==== The data
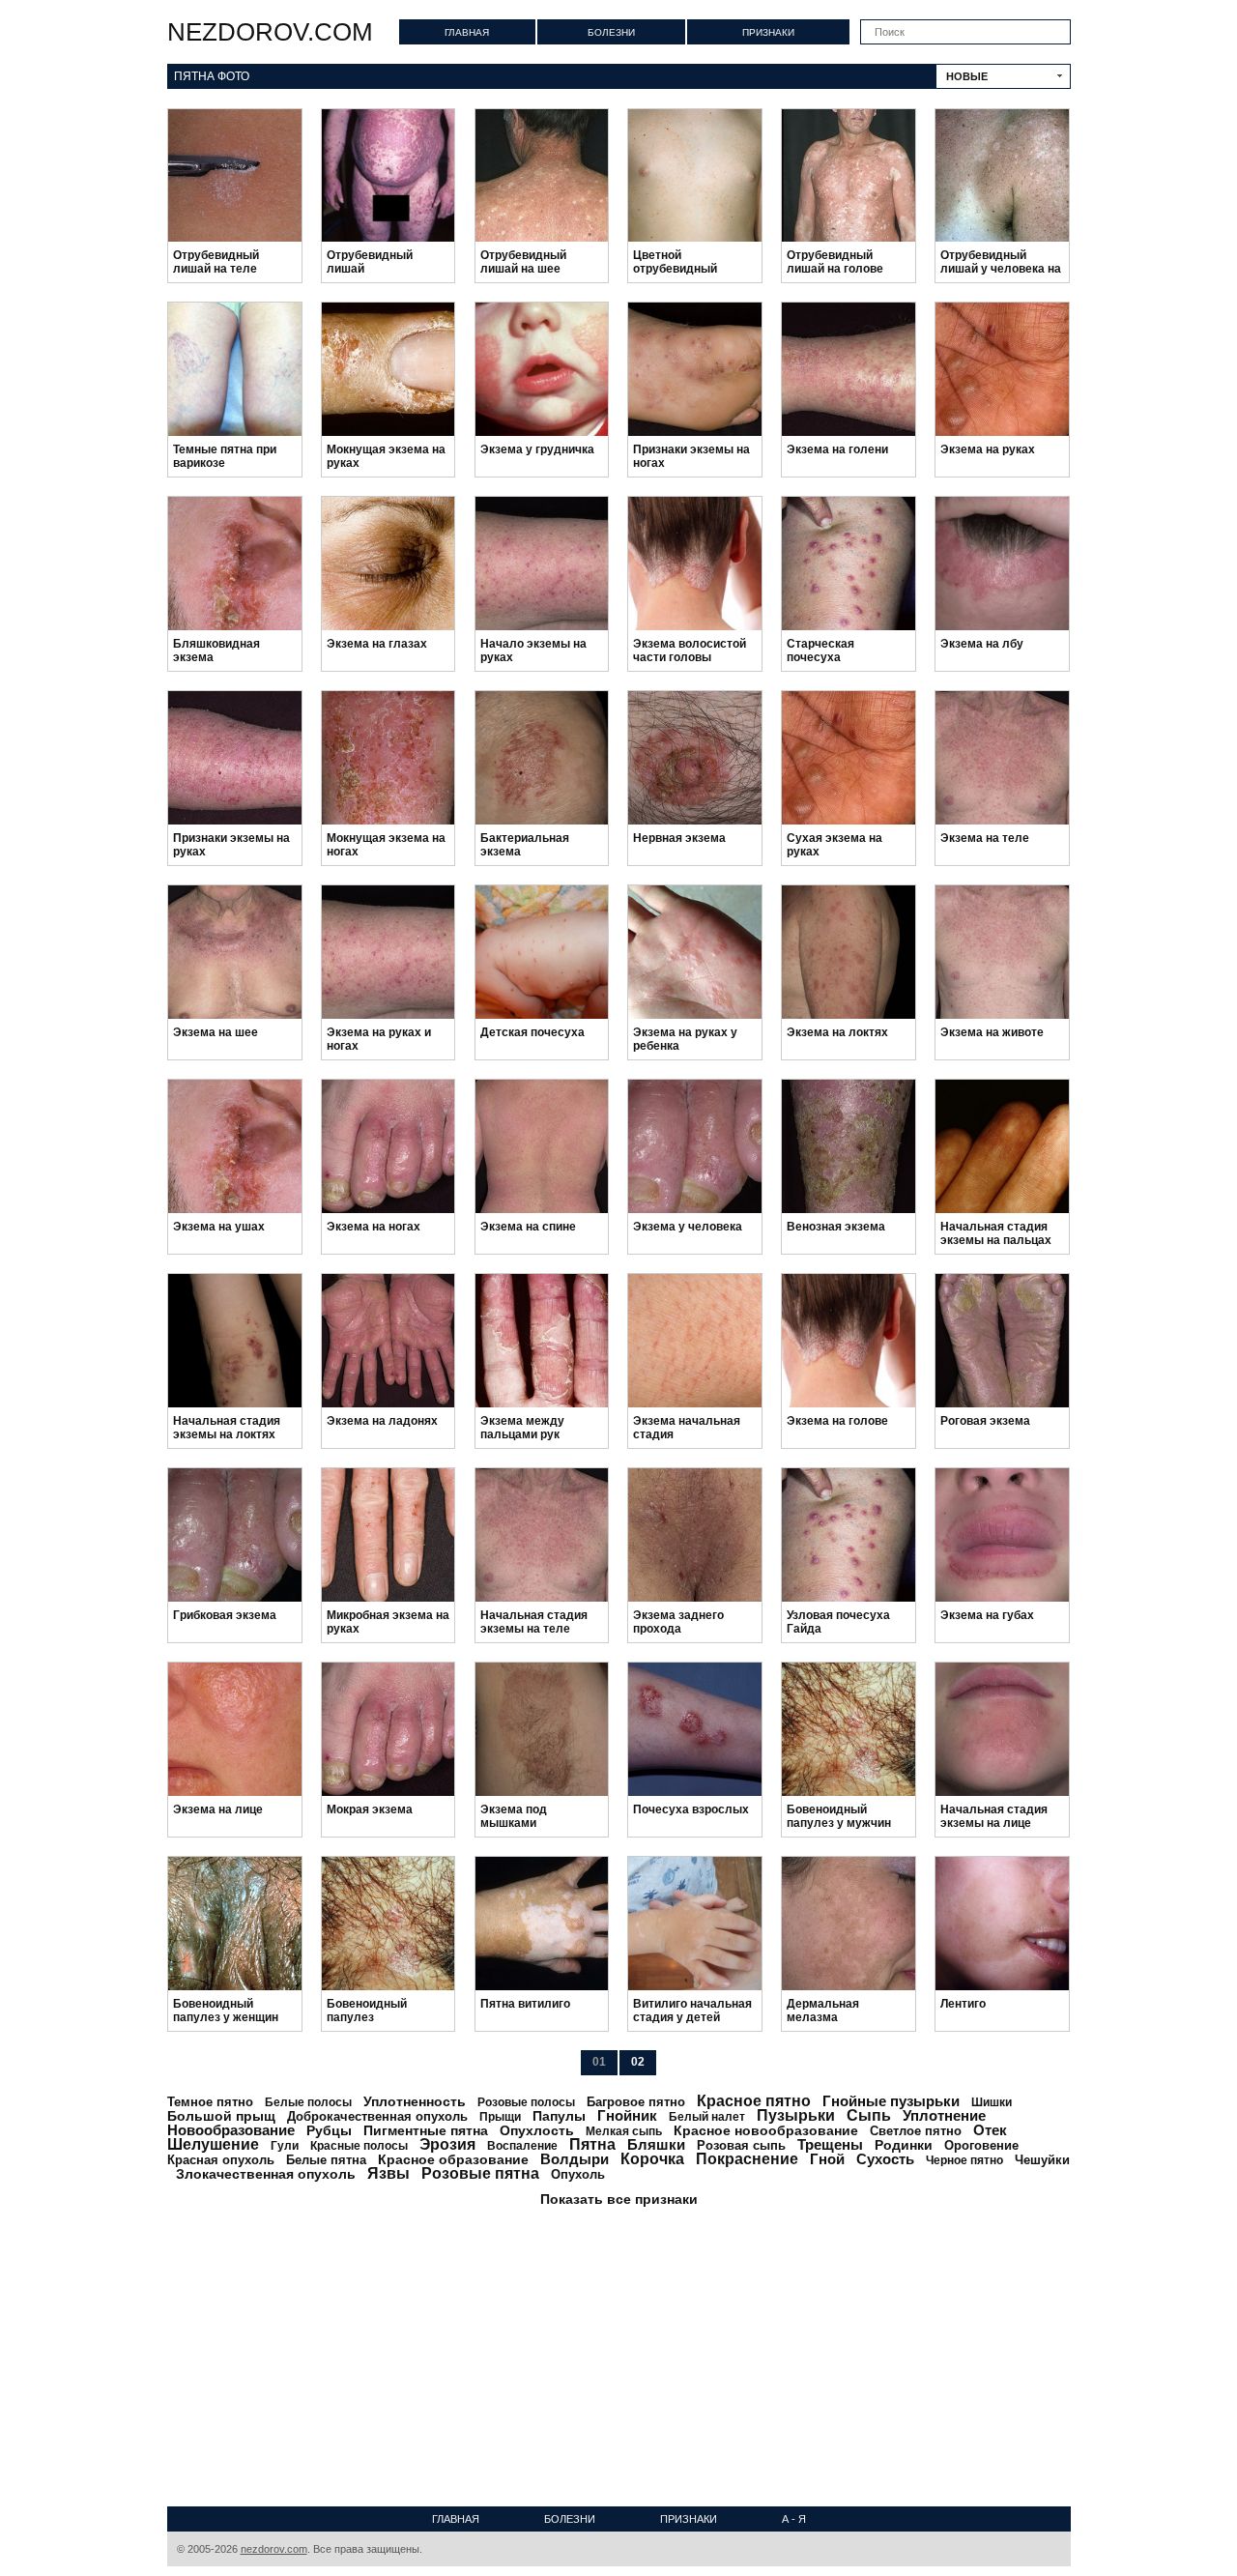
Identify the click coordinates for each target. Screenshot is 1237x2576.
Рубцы (329, 2130)
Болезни (611, 32)
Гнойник (627, 2115)
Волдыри (574, 2159)
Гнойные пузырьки (891, 2101)
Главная (467, 32)
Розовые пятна (480, 2173)
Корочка (652, 2159)
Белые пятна (326, 2160)
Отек (990, 2130)
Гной (827, 2159)
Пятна (592, 2144)
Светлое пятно (916, 2131)
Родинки (904, 2145)
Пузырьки (796, 2115)
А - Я (794, 2519)
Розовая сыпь (741, 2145)
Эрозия (447, 2144)
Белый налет (707, 2117)
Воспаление (522, 2146)
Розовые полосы (526, 2102)
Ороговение (981, 2145)
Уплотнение (944, 2115)
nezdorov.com (270, 31)
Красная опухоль (220, 2160)
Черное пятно (964, 2160)
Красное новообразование (766, 2130)
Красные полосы (359, 2146)
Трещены (830, 2144)
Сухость (885, 2159)
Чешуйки (1042, 2160)
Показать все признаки (619, 2199)
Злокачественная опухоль (266, 2174)
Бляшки (656, 2144)
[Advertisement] (619, 2351)
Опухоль (578, 2174)
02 (638, 2062)
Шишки (991, 2102)
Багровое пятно (636, 2102)
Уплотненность (414, 2101)
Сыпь (869, 2115)
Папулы (559, 2116)
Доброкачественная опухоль (377, 2116)
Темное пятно (210, 2102)
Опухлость (537, 2130)
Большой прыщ (221, 2116)
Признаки (768, 32)
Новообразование (231, 2130)
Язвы (388, 2173)
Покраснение (747, 2159)
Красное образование (453, 2159)
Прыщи (500, 2117)
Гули (285, 2146)
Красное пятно (754, 2101)
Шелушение (213, 2144)
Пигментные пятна (425, 2130)
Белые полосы (308, 2102)
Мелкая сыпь (624, 2131)
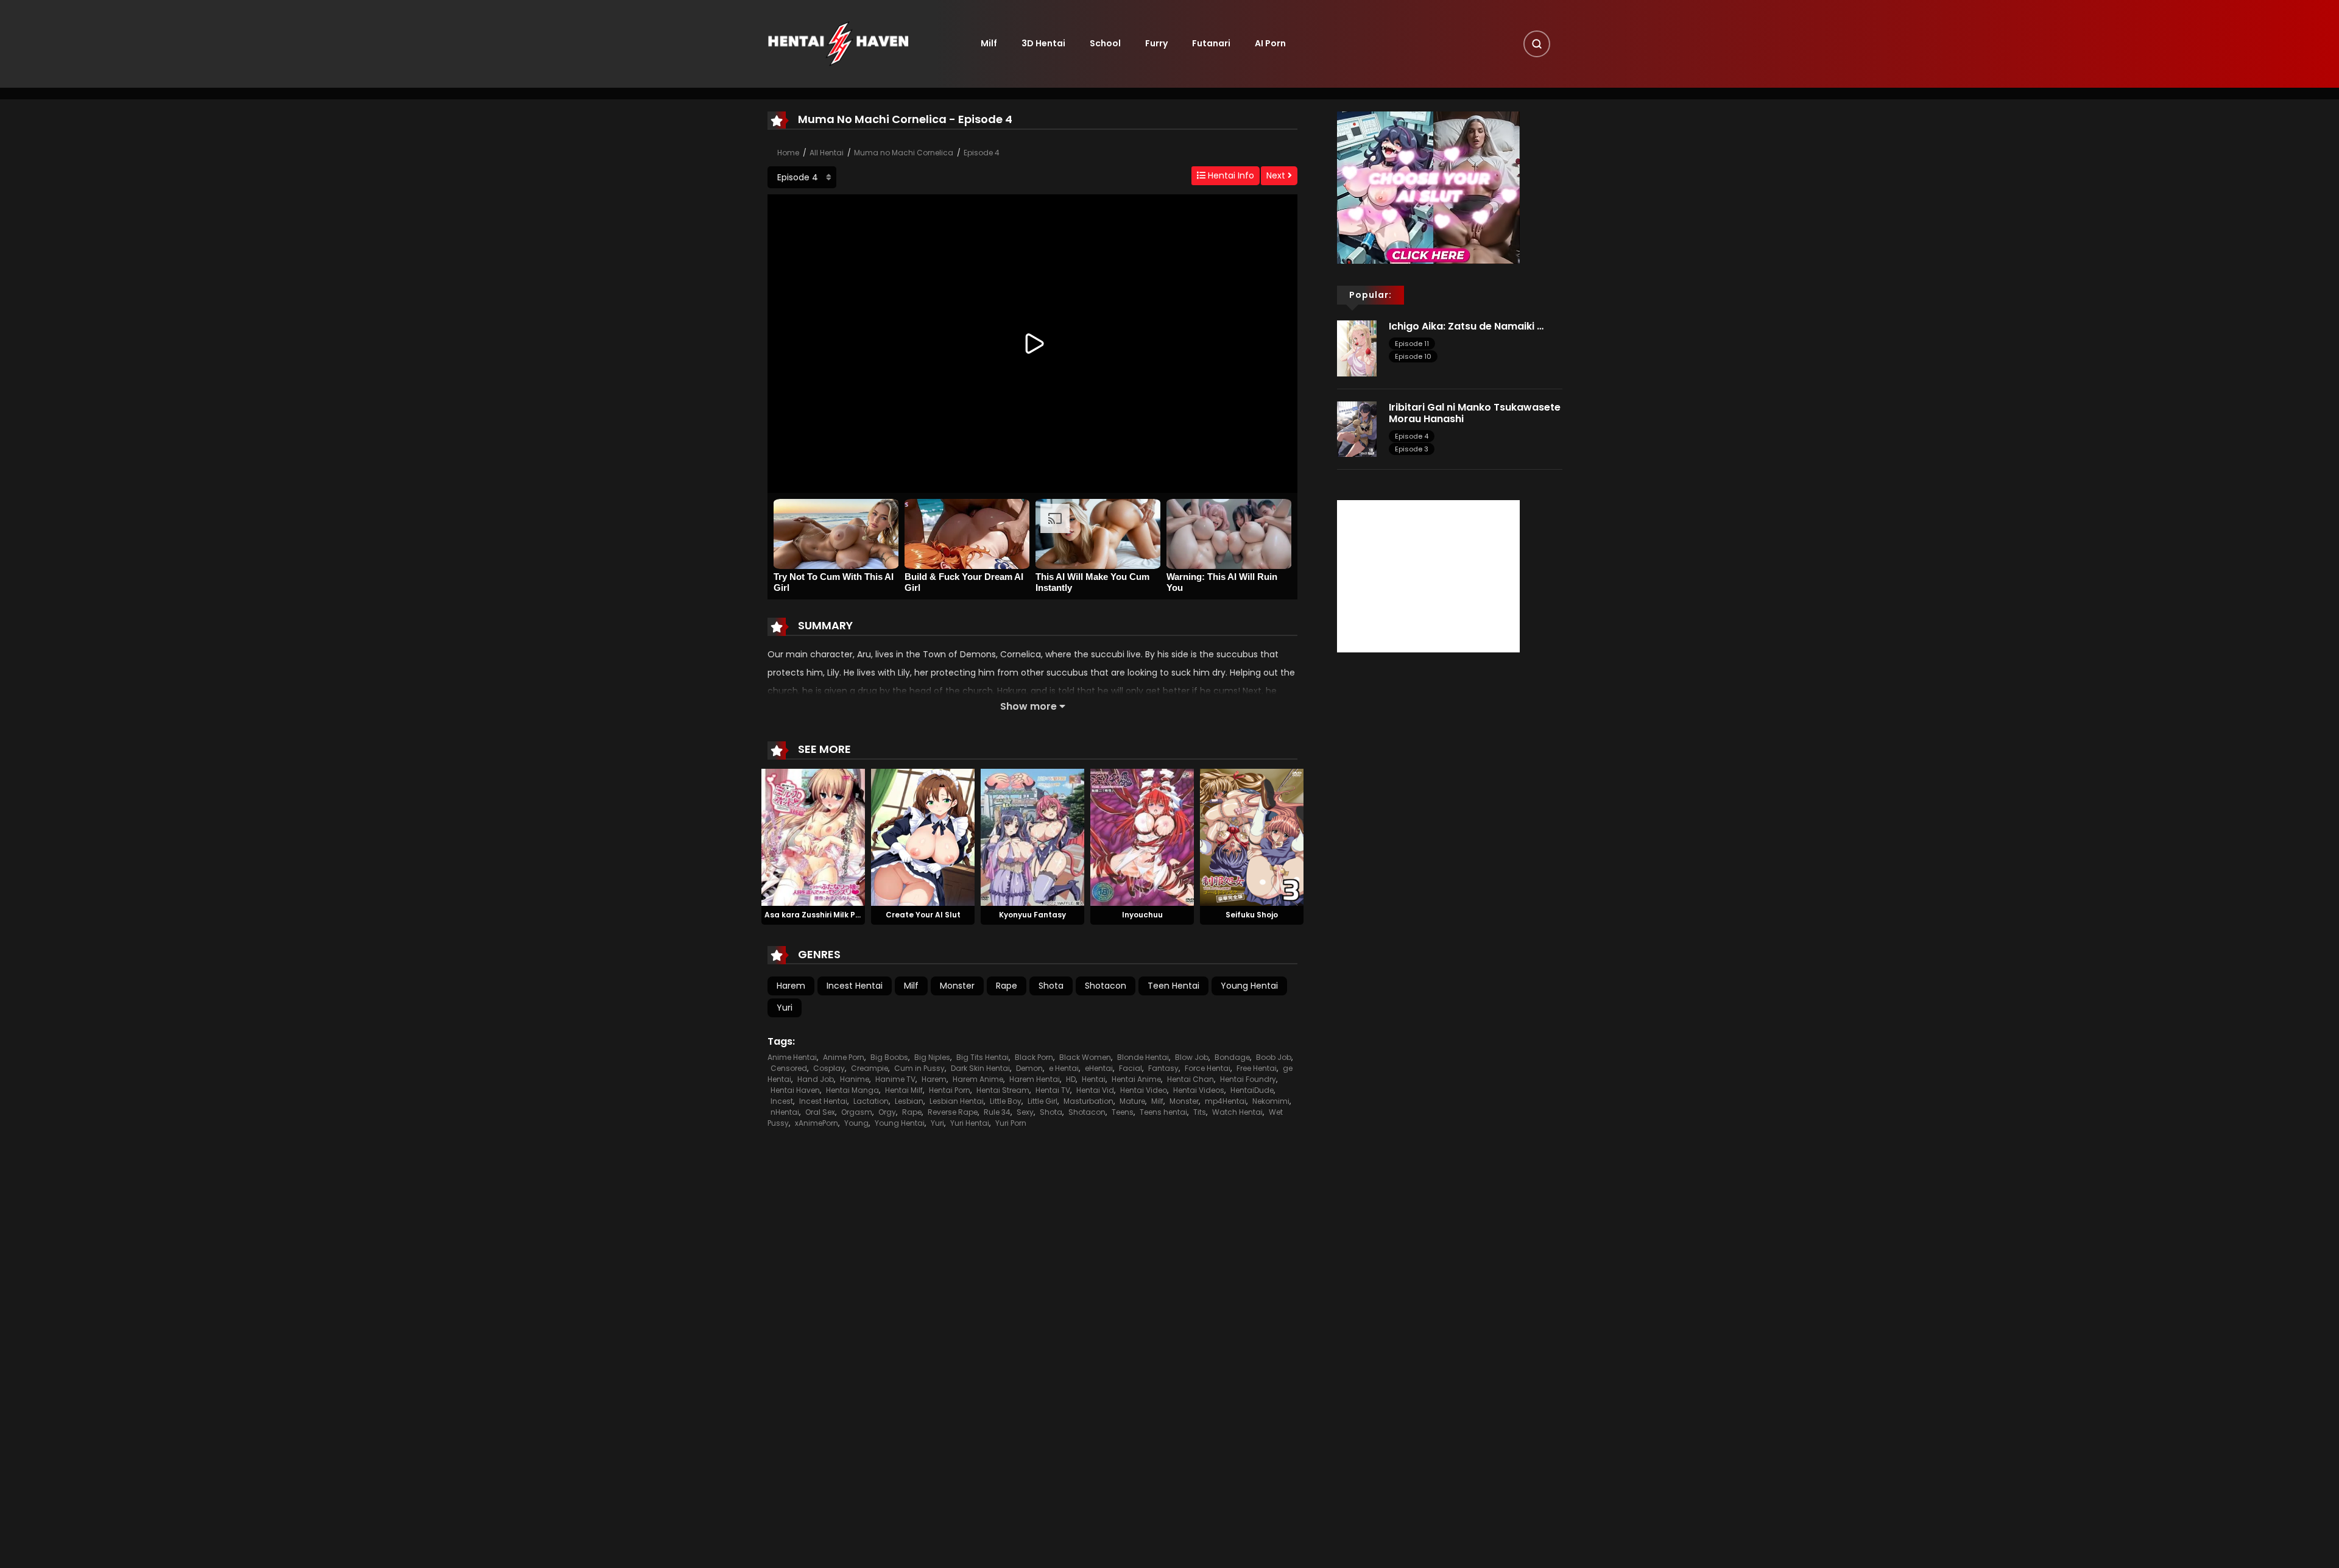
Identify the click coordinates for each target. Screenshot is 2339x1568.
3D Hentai (1043, 43)
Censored (789, 1068)
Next (1277, 175)
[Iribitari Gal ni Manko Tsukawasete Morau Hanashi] (1357, 428)
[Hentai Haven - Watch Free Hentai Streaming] (838, 43)
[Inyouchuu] (1142, 836)
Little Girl (1042, 1101)
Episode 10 (1413, 356)
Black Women (1085, 1057)
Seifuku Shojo (1252, 914)
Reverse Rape (953, 1112)
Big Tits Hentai (982, 1057)
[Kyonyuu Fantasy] (1032, 836)
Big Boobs (889, 1057)
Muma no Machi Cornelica (903, 152)
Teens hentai (1163, 1112)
========
**Work required:** Whenever the word "Красное" shows up in a line of the entries, copy that line.

**Finished exercise:**
Красное новообразование (766, 2130)
Красное образование (453, 2159)
Красное пятно (754, 2101)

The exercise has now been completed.